## WORK INSTRUCTION
What the task needs is every record repeated exactly, nothing more.

## EXERCISE DATA
※ ※ ※
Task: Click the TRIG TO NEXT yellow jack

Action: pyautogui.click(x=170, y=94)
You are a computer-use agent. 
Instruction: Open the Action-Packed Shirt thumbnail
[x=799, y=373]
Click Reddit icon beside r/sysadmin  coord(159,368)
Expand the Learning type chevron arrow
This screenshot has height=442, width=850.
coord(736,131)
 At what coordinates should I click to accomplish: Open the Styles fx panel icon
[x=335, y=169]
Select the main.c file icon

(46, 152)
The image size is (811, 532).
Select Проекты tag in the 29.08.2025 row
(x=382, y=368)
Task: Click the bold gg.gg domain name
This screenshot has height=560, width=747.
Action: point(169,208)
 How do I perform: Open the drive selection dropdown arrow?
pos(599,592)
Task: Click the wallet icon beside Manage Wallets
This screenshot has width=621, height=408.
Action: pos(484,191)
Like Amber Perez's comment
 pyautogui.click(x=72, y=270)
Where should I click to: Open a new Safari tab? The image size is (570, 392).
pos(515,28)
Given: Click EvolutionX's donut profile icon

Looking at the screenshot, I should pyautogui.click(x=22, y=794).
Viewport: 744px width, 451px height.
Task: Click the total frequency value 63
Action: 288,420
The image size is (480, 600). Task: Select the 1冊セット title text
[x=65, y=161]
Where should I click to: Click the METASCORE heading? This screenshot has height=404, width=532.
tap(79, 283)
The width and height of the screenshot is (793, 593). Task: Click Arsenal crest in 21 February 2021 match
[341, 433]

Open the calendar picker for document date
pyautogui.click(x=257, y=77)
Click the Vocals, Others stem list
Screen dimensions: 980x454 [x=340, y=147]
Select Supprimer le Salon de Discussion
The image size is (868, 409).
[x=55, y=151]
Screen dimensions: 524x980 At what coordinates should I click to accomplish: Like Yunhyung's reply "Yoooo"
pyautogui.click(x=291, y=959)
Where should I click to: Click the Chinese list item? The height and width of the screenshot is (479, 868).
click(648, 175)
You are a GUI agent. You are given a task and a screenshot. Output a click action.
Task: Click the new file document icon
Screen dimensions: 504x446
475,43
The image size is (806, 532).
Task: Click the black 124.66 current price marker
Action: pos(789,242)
※ ※ ※
## RESPONSE FOR THIS EXERCISE
Task: Click the TRIG TO NEXT yellow jack

Action: pyautogui.click(x=170, y=94)
You are a computer-use agent. 
Instruction: Open the Action-Packed Shirt thumbnail
[x=799, y=373]
Click Reddit icon beside r/sysadmin  coord(159,368)
Expand the Learning type chevron arrow
This screenshot has height=442, width=850.
coord(736,131)
 At what coordinates should I click to accomplish: Open the Styles fx panel icon
[x=335, y=169]
Select the main.c file icon

(46, 152)
The image size is (811, 532).
Select Проекты tag in the 29.08.2025 row
(x=382, y=368)
Task: Click the bold gg.gg domain name
This screenshot has height=560, width=747.
Action: point(169,208)
 How do I perform: Open the drive selection dropdown arrow?
pos(599,592)
Task: Click the wallet icon beside Manage Wallets
This screenshot has width=621, height=408.
Action: pos(484,191)
Like Amber Perez's comment
 pyautogui.click(x=72, y=270)
Where should I click to: Open a new Safari tab? The image size is (570, 392).
pos(515,28)
Given: Click EvolutionX's donut profile icon

Looking at the screenshot, I should pyautogui.click(x=22, y=794).
Viewport: 744px width, 451px height.
Task: Click the total frequency value 63
Action: 288,420
The image size is (480, 600). Task: Select the 1冊セット title text
[x=65, y=161]
Where should I click to: Click the METASCORE heading? This screenshot has height=404, width=532.
tap(79, 283)
The width and height of the screenshot is (793, 593). Task: Click Arsenal crest in 21 February 2021 match
[341, 433]

Open the calendar picker for document date
pyautogui.click(x=257, y=77)
Click the Vocals, Others stem list
Screen dimensions: 980x454 [x=340, y=147]
Select Supprimer le Salon de Discussion
The image size is (868, 409).
[x=55, y=151]
Screen dimensions: 524x980 At what coordinates should I click to accomplish: Like Yunhyung's reply "Yoooo"
pyautogui.click(x=291, y=959)
Where should I click to: Click the Chinese list item? The height and width of the screenshot is (479, 868).
click(648, 175)
You are a GUI agent. You are given a task and a screenshot. Output a click action.
Task: Click the new file document icon
Screen dimensions: 504x446
475,43
The image size is (806, 532).
Task: Click the black 124.66 current price marker
Action: pos(789,242)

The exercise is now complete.